Это далеко не единичный случай. Открытые ссылки на Ренана проходят через 2-ю и 3-ю главы 2-й части «Воспроизводства». При этом они касаются концептуальных моментов, которые станут опорными в позднейших работах Бурдьё, посвященных французской системе образования. Так, в своих словах об Университете (под Университетом здесь понимается вся система образовательных институций), который презирает суть знаний и ценит лишь стиль и талант, Ренан описывает именно то ценностное различение, которое будет возведено в ранг важнейшего классификационного принципа и станет одним из главных объектов социологической рефлексии в книге Бурдьё «Государственное дворянство». В поздних книгах Бурдьё уже почти нет ссылок на Ренана, но текст «Воспроизводства», представляющий собой начальную фазу рефлексии Бурдьё на педагогические темы, позволяет увидеть, что опора на Ренана была заложена в самый фундамент социологии французских образовательных институций у Бурдьё.

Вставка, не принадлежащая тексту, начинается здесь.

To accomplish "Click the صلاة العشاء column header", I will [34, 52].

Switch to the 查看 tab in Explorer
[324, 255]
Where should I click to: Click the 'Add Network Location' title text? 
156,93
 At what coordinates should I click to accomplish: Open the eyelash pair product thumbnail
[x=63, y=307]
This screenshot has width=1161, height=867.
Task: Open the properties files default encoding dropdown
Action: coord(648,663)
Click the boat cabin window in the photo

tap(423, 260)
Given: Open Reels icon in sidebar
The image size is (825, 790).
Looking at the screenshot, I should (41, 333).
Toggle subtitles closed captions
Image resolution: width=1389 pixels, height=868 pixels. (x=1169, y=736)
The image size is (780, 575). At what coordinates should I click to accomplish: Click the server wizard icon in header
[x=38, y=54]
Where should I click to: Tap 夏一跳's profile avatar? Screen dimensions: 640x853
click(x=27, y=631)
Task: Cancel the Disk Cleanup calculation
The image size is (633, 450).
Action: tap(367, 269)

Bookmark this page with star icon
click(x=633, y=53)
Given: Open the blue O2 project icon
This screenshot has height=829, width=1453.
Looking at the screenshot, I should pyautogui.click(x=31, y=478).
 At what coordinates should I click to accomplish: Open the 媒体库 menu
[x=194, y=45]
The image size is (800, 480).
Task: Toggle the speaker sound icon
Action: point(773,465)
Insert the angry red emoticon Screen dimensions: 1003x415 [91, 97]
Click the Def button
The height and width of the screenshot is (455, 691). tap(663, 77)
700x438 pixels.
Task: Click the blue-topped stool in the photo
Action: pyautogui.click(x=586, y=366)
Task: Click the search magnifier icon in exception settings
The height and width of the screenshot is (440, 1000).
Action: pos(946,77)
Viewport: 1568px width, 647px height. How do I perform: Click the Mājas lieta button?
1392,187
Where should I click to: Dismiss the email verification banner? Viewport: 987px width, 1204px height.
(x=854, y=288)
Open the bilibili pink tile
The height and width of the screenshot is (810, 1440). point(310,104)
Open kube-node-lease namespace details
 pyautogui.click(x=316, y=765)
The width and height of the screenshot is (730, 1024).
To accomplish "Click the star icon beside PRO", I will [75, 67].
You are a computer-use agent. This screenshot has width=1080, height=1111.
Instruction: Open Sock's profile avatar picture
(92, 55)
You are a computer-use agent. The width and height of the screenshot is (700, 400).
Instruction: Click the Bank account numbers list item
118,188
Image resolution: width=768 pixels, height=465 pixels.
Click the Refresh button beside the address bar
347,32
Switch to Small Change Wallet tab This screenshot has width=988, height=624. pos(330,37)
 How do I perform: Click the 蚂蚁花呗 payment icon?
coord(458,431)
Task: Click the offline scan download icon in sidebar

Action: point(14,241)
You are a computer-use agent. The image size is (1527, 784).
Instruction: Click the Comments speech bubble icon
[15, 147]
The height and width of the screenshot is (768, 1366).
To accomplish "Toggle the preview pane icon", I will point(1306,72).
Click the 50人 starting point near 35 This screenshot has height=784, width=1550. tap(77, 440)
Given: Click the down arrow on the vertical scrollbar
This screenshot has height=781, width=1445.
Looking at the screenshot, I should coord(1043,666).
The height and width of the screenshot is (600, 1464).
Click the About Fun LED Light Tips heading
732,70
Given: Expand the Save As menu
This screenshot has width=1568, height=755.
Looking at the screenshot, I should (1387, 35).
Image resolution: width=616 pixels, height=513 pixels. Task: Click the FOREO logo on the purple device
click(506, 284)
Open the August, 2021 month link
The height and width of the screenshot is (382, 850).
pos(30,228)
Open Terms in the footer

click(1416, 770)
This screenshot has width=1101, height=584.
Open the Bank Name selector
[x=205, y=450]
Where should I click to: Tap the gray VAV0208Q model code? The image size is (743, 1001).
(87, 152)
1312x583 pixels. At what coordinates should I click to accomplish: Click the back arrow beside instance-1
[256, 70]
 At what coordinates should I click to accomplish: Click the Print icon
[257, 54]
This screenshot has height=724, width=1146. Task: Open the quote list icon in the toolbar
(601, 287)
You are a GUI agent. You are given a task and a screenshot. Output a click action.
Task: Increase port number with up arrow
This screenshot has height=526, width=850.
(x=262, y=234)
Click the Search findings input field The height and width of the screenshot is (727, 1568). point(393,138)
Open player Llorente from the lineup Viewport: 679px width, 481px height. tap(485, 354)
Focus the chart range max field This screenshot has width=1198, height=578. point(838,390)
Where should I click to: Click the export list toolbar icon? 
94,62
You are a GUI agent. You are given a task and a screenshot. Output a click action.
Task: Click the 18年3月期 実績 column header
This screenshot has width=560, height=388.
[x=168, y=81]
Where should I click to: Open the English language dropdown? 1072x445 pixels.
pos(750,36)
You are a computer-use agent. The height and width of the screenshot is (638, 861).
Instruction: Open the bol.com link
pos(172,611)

Дело здесь не в каком-то избирательном сродстве между Бурдьё и Ренаном. Дело просто в том, что основная масса концепций развития французских научных и образовательных институций, циркулировавшая во Франции с конца XIX века и вплоть до наших дней, восходит к объяснительной исторической схеме, впервые наиболее полно изложенной именно Ренаном в его статье 1864 года «Высшее образование во Франции» [Renan 1868b]. Ренан явился во Франции основоположником сциентистского дискурса о национальной истории гуманитарных наук и образования – и все последующие тексты, написанные в рамках этого сциентистского дискурса, могут быть с известной точки зрения охарактеризованы как многостраничные и многотомные комментарии к вышеназванной статье Ренана. Это относится и к монументальному труду Луи Лиара «Высшее образование во Франции» [Liard 1888–1894]. Это относится и к этапному для своего времени курсу лекций Эмиля Дюркгейма «История образования во Франции» (впервые прочитан в 1904–1905 гг.; издан в 1938 г. под названием «Педагогическая эволюция во Франции»; см. [Durkheim 1999]). Это относится и к вышеперечисленным трудам Бурдьё. Это же относится, например, и к такому внушительному труду 1980‐х годов, как научная тетралогия Бландин Крижель «История в классический век» (первое издание – 1988, под общим заглавием «Историки и монархия»: [Kriegel 1988a-d]).